The CK5&6 positive immunohistochemical stain of the scalp in this patient is highly specific and sensitive for the diagnosis of PCAN [2,7,8]. CK7 positivity is additionally consistent with the diagnosis of PCAN. Lack of CK7 usually indicates a metastatic tumor from the GI tract [1]. Lastly, negative staining with CK20, CDX2, and chromogranin with synaptophysin further supports the diagnosis of metastatic PCAN; their positivity would have reflected a primary GI malignancy or a neuroendocrine tumor, respectively [2,3,5].

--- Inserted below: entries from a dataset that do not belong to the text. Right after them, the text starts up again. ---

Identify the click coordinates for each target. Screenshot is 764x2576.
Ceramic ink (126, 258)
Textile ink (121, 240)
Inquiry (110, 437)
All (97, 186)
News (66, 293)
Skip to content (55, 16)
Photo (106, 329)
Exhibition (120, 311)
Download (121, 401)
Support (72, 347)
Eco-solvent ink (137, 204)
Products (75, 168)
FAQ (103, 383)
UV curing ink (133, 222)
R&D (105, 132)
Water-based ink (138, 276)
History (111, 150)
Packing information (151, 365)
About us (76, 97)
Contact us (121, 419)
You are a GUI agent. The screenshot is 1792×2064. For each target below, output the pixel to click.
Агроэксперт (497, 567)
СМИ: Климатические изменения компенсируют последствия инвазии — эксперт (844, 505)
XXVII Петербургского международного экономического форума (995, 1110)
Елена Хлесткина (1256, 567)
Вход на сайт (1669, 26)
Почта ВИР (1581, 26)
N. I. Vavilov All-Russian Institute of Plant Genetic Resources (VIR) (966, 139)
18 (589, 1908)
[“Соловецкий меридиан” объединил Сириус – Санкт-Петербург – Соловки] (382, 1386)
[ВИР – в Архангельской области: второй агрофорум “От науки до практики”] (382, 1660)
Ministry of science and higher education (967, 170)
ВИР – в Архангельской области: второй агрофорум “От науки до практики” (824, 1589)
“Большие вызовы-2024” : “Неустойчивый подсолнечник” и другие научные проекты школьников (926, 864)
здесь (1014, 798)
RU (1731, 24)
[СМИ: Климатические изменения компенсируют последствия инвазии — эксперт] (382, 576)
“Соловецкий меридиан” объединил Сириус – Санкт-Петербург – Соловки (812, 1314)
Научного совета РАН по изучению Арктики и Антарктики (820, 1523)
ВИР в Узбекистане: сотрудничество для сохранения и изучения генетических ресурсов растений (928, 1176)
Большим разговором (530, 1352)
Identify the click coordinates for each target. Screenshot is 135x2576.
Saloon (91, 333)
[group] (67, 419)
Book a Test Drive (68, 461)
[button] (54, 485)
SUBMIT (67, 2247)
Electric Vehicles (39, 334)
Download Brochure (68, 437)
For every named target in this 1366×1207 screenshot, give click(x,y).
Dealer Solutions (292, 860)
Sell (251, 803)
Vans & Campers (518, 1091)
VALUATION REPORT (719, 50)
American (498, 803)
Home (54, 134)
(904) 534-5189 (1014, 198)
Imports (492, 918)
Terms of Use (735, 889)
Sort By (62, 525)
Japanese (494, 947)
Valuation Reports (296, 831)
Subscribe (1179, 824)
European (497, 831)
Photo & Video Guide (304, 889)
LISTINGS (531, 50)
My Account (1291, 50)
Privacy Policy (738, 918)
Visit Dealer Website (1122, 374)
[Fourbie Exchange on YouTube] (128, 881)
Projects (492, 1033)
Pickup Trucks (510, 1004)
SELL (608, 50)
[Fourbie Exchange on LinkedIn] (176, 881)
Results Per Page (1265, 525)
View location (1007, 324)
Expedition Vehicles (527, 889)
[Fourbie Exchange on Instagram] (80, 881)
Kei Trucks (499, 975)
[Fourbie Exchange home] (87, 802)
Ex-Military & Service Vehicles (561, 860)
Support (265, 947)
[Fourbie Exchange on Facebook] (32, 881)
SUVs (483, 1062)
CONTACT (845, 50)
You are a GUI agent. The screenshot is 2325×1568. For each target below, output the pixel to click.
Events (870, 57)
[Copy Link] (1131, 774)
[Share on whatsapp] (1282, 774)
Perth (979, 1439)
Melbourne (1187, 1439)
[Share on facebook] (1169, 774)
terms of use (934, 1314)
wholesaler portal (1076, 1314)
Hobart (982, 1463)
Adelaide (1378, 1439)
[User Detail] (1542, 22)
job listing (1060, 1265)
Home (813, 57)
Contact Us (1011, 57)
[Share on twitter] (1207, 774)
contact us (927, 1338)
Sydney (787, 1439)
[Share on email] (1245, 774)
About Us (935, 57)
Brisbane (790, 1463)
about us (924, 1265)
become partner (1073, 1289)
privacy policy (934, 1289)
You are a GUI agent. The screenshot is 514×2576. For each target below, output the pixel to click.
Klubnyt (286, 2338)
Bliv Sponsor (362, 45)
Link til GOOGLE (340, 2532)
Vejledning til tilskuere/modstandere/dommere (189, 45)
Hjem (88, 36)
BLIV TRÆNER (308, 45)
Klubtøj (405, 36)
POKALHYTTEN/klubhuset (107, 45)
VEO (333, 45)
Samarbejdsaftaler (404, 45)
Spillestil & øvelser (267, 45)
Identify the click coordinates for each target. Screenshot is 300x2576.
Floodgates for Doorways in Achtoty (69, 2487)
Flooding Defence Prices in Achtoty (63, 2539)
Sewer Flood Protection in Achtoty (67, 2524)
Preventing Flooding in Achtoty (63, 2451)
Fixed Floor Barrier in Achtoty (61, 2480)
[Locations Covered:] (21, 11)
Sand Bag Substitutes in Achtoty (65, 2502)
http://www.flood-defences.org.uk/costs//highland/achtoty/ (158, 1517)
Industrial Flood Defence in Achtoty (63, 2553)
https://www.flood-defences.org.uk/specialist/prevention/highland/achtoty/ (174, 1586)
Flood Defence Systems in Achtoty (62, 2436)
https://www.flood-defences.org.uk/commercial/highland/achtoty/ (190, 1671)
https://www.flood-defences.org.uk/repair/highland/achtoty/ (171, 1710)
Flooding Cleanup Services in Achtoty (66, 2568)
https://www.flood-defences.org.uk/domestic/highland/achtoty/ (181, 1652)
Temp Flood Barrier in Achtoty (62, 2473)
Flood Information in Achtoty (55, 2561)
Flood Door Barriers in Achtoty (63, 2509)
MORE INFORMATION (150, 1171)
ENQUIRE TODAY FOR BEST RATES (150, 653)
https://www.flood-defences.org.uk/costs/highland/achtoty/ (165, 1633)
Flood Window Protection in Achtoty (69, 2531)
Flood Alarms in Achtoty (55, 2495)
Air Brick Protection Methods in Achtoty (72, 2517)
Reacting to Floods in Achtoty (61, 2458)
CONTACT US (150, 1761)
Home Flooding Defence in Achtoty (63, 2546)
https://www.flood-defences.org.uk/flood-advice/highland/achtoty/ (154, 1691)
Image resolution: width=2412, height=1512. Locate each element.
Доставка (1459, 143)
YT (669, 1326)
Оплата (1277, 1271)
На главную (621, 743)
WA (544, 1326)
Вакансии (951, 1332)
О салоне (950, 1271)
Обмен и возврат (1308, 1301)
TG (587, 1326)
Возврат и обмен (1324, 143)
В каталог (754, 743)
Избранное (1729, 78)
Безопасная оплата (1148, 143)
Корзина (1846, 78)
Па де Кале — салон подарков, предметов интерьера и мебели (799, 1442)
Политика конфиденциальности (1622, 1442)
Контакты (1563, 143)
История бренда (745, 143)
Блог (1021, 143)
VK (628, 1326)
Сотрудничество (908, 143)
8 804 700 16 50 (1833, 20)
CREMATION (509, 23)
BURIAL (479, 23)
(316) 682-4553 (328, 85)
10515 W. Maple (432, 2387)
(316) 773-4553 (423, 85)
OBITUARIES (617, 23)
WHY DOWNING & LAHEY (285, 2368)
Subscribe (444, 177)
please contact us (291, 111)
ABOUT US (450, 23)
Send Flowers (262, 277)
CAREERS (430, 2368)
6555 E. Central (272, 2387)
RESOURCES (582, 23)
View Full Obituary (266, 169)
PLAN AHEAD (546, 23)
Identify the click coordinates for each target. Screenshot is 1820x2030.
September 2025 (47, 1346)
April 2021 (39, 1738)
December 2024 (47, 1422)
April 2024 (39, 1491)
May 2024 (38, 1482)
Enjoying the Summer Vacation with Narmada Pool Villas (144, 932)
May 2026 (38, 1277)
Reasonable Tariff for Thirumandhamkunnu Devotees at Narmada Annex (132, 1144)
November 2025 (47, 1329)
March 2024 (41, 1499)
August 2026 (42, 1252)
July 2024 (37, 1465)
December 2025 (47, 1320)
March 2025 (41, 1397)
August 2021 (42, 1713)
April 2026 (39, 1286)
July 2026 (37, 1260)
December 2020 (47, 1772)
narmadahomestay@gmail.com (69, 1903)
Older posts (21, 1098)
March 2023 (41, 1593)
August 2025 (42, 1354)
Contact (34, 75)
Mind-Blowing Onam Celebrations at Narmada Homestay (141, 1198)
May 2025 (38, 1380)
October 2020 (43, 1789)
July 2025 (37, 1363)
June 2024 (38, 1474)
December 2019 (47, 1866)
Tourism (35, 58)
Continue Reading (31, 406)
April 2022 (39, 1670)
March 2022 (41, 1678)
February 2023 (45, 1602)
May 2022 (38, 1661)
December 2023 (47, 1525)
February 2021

Data on the treatment of metastatic adnexal tumors are very scarce and involve chemotherapeutic agents such as platinum-based agents, taxanes, anthracyclines, adriamycin, and bleomycin [9]. In contrast, GI malignancies metastasized to the skin are typically treated with a combination of chemotherapeutic agents including platinum agents, taxanes, irinotecan and/or trastuzumab (for tumors expressing HER-2) [10].
In summary, we present the first case of PCAN metastasis to the upper GI tract involving the stomach and duodenum. It is important to differentiate this rare lesion from cutaneous metastases from a GI malignancy, in order to allow appropriate treatment and potentially improve prognosis.